Cosmetology, an old vo-tech staple, has the lowest enrollment.

Also this school year, the curriculum for CTE courses was standardized across the city, raising the level of the offerings in some schools. Principals are being trained in CTE administration. Advisory committees of industry experts are being expanded, and discussions are underway about students getting more college credits while in high school.

Behind the push for expansion is the District’s belief – backed by academic studies and Philadelphia statistics – that CTE provides skills and career pathways that lead directly to decent-paying jobs.

It also helps keep more students in high school and headed toward postsecondary success, District officials say.

Just-released graduation rates for 2012-13 show that on average, the percentage of students graduating from the District’s all-CTE schools – Dobbins, Mastbaum, Randolph, Saul, and Swenson – is about 20 points higher than the typical neighborhood high school.

One reason for the higher graduation rates is the more selective nature of the CTE schools. To get in, most students must have grades of C or higher, no serious disciplinary problems, and 10 or fewer absences a year; those who meet the criteria go into a lottery.

But a 2013 Johns Hopkins University study of Philadelphia’s CTE programs indicates that their positive impact goes beyond the more selective character of the schools. Comparing students in CTE schools with those who met the admissions criteria but were not selected in the lottery, it found that the students in the CTE schools were far more likely to successfully complete their required math course sequence and to graduate than the comparison group.

Kipphut said he believes the reason for the better results is that career education augments the traditional three Rs – reading, writing and arithmetic – with another three that education guru Bill Daggett cites as keys to success: rigor, relevance, and relationships.

Rigor, Kipphut said, because students earn industry certifications as part of their course work and have to pass difficult national industry assessments. Relevance because, for example, “in electronics, you use Ohm’s law, so as a result, you understand the need to study math.” Relationships, because students often have the same teacher for three years: “To succeed in school, each student needs a personal relationship with at least one adult.”

As the District commits to more CTE, Kipphut said, it wants to make sure that the opportunity to participate isn’t limited to students going to all-career and technology schools, which have far more applicants than open slots. So it will be expanding programs in the neighborhood schools as well.
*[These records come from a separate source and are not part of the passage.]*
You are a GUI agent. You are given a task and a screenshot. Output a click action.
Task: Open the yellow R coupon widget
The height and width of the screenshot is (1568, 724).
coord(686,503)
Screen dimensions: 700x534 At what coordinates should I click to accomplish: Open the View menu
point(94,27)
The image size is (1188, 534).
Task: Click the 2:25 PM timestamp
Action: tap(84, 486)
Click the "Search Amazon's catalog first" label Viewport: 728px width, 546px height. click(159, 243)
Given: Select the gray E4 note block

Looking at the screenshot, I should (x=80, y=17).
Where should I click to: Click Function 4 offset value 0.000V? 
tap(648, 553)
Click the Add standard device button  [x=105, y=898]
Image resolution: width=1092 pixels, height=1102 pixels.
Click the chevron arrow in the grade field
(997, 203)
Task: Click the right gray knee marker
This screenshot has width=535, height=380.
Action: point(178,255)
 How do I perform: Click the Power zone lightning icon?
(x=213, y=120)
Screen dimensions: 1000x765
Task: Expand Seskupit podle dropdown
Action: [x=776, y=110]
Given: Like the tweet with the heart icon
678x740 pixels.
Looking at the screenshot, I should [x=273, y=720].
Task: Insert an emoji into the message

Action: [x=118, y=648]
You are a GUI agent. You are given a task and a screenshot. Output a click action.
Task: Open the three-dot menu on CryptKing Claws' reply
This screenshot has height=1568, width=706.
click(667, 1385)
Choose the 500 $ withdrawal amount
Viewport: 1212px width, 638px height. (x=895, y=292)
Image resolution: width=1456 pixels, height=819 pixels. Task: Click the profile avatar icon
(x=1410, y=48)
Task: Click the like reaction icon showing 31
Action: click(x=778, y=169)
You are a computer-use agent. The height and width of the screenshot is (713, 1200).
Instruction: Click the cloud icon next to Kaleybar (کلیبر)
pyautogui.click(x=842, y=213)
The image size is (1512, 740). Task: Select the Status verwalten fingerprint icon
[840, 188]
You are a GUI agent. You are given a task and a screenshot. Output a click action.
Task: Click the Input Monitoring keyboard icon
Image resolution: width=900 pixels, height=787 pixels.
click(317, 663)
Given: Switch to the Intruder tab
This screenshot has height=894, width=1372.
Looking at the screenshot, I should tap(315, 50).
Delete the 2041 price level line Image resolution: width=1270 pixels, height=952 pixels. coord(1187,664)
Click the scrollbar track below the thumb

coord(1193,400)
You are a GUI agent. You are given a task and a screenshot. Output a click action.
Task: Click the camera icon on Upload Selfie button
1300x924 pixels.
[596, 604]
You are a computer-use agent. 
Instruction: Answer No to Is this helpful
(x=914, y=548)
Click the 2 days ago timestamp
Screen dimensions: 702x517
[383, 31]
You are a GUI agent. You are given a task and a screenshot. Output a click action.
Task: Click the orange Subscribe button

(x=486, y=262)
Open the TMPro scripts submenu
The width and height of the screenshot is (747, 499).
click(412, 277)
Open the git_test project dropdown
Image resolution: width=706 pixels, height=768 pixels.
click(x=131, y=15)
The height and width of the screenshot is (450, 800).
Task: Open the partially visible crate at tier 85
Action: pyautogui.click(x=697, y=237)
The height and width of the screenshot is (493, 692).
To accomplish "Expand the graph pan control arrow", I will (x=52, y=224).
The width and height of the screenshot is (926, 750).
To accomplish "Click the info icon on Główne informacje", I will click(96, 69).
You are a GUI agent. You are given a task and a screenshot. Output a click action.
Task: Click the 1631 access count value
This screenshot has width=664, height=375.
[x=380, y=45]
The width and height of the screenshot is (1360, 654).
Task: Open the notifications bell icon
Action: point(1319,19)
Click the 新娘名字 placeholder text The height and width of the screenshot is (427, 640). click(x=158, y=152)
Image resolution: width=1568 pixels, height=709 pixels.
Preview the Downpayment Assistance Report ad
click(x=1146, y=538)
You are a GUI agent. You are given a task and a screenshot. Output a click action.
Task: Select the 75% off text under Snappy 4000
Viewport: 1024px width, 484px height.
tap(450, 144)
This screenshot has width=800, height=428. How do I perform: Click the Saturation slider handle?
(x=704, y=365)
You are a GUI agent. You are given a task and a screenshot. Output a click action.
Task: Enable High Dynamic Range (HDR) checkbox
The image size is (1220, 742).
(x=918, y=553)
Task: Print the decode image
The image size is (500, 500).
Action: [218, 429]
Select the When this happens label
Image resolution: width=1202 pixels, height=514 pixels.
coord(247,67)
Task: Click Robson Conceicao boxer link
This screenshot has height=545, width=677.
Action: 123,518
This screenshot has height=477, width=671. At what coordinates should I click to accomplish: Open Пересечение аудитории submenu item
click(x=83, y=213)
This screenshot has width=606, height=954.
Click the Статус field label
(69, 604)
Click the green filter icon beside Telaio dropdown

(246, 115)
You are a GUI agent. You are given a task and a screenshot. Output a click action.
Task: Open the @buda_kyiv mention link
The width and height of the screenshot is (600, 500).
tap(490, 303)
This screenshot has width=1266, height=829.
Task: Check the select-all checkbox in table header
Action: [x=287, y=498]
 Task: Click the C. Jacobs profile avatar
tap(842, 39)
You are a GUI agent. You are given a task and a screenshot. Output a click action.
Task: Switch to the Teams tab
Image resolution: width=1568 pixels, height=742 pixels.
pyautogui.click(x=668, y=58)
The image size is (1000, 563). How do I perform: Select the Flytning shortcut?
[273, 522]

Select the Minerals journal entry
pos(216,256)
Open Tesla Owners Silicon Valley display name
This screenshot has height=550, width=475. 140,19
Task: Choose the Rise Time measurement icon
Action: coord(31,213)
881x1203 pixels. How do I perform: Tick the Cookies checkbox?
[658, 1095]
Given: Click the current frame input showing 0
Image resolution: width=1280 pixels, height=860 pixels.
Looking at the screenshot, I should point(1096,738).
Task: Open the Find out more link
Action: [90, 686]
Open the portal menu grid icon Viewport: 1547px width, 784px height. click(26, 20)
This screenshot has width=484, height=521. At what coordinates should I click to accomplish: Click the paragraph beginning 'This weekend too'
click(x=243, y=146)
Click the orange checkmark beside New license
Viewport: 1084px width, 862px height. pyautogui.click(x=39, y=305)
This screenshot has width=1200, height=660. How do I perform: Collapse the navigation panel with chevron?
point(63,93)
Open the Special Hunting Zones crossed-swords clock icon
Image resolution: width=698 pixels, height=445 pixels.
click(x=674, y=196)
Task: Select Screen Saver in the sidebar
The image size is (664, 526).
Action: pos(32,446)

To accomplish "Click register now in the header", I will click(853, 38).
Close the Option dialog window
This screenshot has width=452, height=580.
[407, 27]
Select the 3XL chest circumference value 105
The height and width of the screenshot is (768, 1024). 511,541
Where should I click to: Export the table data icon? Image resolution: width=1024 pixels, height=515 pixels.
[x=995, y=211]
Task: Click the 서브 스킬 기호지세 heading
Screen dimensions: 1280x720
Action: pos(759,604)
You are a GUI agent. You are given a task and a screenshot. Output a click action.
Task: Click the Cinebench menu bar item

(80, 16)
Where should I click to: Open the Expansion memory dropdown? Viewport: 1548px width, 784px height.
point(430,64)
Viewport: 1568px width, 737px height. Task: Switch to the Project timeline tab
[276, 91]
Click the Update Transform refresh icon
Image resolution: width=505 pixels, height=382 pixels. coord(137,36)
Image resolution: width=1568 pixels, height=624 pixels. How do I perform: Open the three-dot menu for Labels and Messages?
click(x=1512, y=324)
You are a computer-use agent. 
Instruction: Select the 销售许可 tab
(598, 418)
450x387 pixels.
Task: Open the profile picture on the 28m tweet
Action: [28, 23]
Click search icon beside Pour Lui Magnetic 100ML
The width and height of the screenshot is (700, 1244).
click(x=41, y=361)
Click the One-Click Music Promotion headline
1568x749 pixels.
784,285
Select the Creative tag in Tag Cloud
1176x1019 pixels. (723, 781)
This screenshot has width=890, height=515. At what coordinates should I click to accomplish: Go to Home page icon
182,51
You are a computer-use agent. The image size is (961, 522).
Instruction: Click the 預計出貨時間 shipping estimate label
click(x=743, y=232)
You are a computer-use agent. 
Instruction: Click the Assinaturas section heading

Starting this fall, students from anywhere in the city will be admitted to CTE programs outside their neighborhood if those programs have empty slots after the local students had the chance to fill them.

One place where there will likely be plenty of open CTE spots next fall is South Philadelphia High, which would have had an enrollment of about 1,400 this school year if the great majority of current Bok students had transferred there last fall. But hundreds went elsewhere. As a result, many of Southern’s CTE programs are underenrolled.

At Southern, students and teachers say that CTE’s real-world applications and the ability to learn through doing keep interest and success rates high.

“They learn that there is something beyond academic math and science,” said engineering program teacher John Hutchinson. “There are connections to the real world and real-world problems.”

Tim McCullough, an 11th grader taking Computer Repair and Networking, said he likes the way he is learning the subject matter. “Most of the time, we’re doing projects. I like being able to do my own thing,” he said. “And when we do lab work, we work together – that’s really good for building teamwork skills.

“It’s really engaging. I’m doing what I want to be doing, so it makes my day go by really fast.”